Stored items from a collection
= = =

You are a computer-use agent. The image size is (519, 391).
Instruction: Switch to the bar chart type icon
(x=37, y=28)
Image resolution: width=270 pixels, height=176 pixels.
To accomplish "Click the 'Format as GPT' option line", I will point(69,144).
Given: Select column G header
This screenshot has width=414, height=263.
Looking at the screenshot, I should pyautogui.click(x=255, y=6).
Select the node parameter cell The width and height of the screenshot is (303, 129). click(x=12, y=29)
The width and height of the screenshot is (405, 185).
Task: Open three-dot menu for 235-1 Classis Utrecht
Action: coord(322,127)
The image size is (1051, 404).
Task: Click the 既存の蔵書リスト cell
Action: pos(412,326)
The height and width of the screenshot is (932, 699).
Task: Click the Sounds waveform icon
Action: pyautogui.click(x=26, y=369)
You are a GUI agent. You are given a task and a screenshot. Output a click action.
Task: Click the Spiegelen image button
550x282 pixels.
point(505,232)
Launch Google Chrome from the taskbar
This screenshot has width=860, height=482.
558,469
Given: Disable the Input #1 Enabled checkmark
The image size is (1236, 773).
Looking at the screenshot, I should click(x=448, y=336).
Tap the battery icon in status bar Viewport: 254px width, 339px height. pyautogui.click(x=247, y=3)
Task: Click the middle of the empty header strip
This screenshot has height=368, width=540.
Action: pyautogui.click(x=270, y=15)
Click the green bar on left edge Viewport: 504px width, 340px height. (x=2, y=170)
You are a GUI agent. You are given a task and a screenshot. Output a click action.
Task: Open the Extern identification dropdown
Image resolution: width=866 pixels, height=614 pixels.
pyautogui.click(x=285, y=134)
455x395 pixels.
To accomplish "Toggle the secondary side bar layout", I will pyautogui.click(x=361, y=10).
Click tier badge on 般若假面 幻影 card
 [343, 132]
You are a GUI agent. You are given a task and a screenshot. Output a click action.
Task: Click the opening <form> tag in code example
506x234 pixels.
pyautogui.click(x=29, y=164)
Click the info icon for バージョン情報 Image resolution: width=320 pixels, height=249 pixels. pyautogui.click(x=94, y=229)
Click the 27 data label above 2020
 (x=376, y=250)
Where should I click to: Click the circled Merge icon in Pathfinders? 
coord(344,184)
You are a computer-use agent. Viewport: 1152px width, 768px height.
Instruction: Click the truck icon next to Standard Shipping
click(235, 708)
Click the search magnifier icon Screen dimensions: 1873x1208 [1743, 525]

= = =

YOUR OBJECTIVE » Every single line in the records above must be written out exactly.

THE ANSWER »
You are a computer-use agent. The image size is (519, 391).
Instruction: Switch to the bar chart type icon
(x=37, y=28)
Image resolution: width=270 pixels, height=176 pixels.
To accomplish "Click the 'Format as GPT' option line", I will point(69,144).
Given: Select column G header
This screenshot has width=414, height=263.
Looking at the screenshot, I should pyautogui.click(x=255, y=6).
Select the node parameter cell The width and height of the screenshot is (303, 129). click(x=12, y=29)
The width and height of the screenshot is (405, 185).
Task: Open three-dot menu for 235-1 Classis Utrecht
Action: coord(322,127)
The image size is (1051, 404).
Task: Click the 既存の蔵書リスト cell
Action: pos(412,326)
The height and width of the screenshot is (932, 699).
Task: Click the Sounds waveform icon
Action: pyautogui.click(x=26, y=369)
You are a GUI agent. You are given a task and a screenshot. Output a click action.
Task: Click the Spiegelen image button
550x282 pixels.
point(505,232)
Launch Google Chrome from the taskbar
This screenshot has width=860, height=482.
558,469
Given: Disable the Input #1 Enabled checkmark
The image size is (1236, 773).
Looking at the screenshot, I should click(x=448, y=336).
Tap the battery icon in status bar Viewport: 254px width, 339px height. pyautogui.click(x=247, y=3)
Task: Click the middle of the empty header strip
This screenshot has height=368, width=540.
Action: pyautogui.click(x=270, y=15)
Click the green bar on left edge Viewport: 504px width, 340px height. (x=2, y=170)
You are a GUI agent. You are given a task and a screenshot. Output a click action.
Task: Open the Extern identification dropdown
Image resolution: width=866 pixels, height=614 pixels.
pyautogui.click(x=285, y=134)
455x395 pixels.
To accomplish "Toggle the secondary side bar layout", I will pyautogui.click(x=361, y=10).
Click tier badge on 般若假面 幻影 card
 [343, 132]
You are a GUI agent. You are given a task and a screenshot. Output a click action.
Task: Click the opening <form> tag in code example
506x234 pixels.
pyautogui.click(x=29, y=164)
Click the info icon for バージョン情報 Image resolution: width=320 pixels, height=249 pixels. pyautogui.click(x=94, y=229)
Click the 27 data label above 2020
 (x=376, y=250)
Where should I click to: Click the circled Merge icon in Pathfinders? 
coord(344,184)
You are a computer-use agent. Viewport: 1152px width, 768px height.
Instruction: Click the truck icon next to Standard Shipping
click(235, 708)
Click the search magnifier icon Screen dimensions: 1873x1208 [1743, 525]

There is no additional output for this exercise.